H O T I D E A S F O R S M A L L R A I L R O A D S
This month’s Scrapbook has two parts. One part is Overhead Power — a second
batch of very small trolley/tram layouts, following up Scrapbook #54a. Have a look
below at Traction Action. The other part is an update to last month’s edition about
Hot Topics for 2007. If you’ll recall, the six Hot Topics listed there are:
I’m still actively looking for good ideas in all those areas, and grateful to everyone
who has sent me e-mails and photos and ideas for ways to apply these Topics to our
small layouts. This month, I ‘m adding a seventh Topic: Lighting the Layout.
We’ll call it…
7. LIGHT FANTASTIC
All too often, a well planned, well-modeled layout is displayed by just placing it on a table and hooking up the powerpack. And the meticulous models and scenery are hard to see because the room light is too dim (or too bright) or is shining in the wrong places to show off the layout. I believe it’s worth the trouble to build your own lighting rig for a small layout — even if it’s only a desklamp placed in the right position. The right light can make our modeling efforts much more effective with the audience.
When I first exhibited Peek’s Pike at a clinic in Pittsburgh, I unpacked it from its box right in front of the crowd, carefully hooking up the backdrop and other scenery. Everyone watched intently as I placed a locomotive and some cars on the track. Then I switched on a carefully positioned Ott desk lamp — a daylight-corrected fluorescent light source. Suddenly all the colors and shapes in the layout snapped into brightness … and the audience actually gasped. For the first time, they saw the layout the way I had planned and built it. The lighting made a huge difference!
“Prof Klyzlr,” a pseudonymous modeler from Sydney, Australia, shares my interest in good layout lighting. He sent some examples of his work, writing: “Typically, we in Oz may have a nicely lit school library at one show and a horrible tiny ‘town hall ‘ venue the next. With such environmental variables to deal with, adding a roof to make a ‘clean slate’ and then adding your own deliberately configured lighting rig, makes all the difference and ensures a good presentation result, no matter what the venue.” For example…

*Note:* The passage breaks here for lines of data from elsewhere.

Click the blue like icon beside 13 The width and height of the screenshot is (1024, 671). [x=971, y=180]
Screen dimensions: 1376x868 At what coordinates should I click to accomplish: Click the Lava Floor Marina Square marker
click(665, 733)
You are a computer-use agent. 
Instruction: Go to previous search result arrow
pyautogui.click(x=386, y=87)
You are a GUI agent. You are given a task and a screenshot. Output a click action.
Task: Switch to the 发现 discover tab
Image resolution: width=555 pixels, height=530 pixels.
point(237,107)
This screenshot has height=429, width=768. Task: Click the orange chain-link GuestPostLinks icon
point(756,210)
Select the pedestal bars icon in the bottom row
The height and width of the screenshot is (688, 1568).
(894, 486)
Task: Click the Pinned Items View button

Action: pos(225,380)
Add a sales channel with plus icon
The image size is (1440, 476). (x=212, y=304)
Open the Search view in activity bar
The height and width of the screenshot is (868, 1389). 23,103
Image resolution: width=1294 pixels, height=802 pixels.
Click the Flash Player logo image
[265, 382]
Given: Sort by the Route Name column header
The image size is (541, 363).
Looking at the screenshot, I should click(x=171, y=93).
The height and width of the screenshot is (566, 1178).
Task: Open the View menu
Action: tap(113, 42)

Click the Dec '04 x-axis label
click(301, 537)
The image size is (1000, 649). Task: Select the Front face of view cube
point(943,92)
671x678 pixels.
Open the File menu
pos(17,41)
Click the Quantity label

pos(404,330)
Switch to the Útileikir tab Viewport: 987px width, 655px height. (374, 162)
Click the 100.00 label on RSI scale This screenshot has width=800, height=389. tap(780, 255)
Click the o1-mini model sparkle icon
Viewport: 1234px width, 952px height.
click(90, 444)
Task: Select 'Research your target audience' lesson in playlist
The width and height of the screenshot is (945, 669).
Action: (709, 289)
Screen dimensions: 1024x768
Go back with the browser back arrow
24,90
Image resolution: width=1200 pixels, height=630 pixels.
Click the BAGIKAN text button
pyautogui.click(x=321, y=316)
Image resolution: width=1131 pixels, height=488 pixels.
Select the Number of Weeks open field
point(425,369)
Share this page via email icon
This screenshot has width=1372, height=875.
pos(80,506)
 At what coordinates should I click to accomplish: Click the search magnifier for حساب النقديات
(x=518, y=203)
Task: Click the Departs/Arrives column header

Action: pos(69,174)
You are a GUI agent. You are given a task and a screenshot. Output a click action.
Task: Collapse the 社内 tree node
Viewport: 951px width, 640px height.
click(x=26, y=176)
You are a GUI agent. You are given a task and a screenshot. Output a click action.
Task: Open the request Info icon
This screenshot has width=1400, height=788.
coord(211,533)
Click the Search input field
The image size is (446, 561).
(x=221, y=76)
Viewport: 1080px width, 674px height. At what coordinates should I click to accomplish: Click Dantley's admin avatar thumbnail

These two photos by Prof Klyzlr (above and below), taken on one of his layout modules, illustrate the need for consistent light levels across the layout. The top photo shows the view using only two lights, at the extreme left and right of the picture. Then, shot from exactly the same spot, the photo below shows what happens when a third light is introduced in the middle. Suddenly, the layout comes alive — and most important, the locomotive can be clearly seen and appreciated!
These two photos were taken under the halogen bulb lighting on the Prof’s 48x14in Nine Mile layout. The digital camera settings were not changed between shots, but the change in lighting even forced the camera’s auto white balance to re-adjust! The Prof comments, “12V AC halogens in gimble mounts have now become my favorite solution, especially as they are available at much cheaper cost… Here are two hints for using them.
“Hint 1: ‘Greaseproof’ baking paper is designed to handle over 500 degrees C, and can be easily glued over a halogen gimble to act as a diffuser.” [Carl: Diffusers can spread the light more evenly over the scene, eliminating “bright spots.”]
“Hint 2: The most common home 12V AC halogens are 50 watt, but are waaaaay too bright. 20W is fine for up to 3ft or even taller modules.” [Carl: I use 13-15 watt halogen desk lamps to illuminate many of my very small layouts.]
As a further illustration of his point, Prof K sent along two views (below) of his new layout under construction, Brooklyn: 3 AM. These two shots show the even lighting obtained from three 20 watt halogen gimble-mounted lights on a six-foot-long layout with a white, coved backdrop. You can see the lights’ positions glowing on the valence (which will be covered with opaque material when the layout is finished).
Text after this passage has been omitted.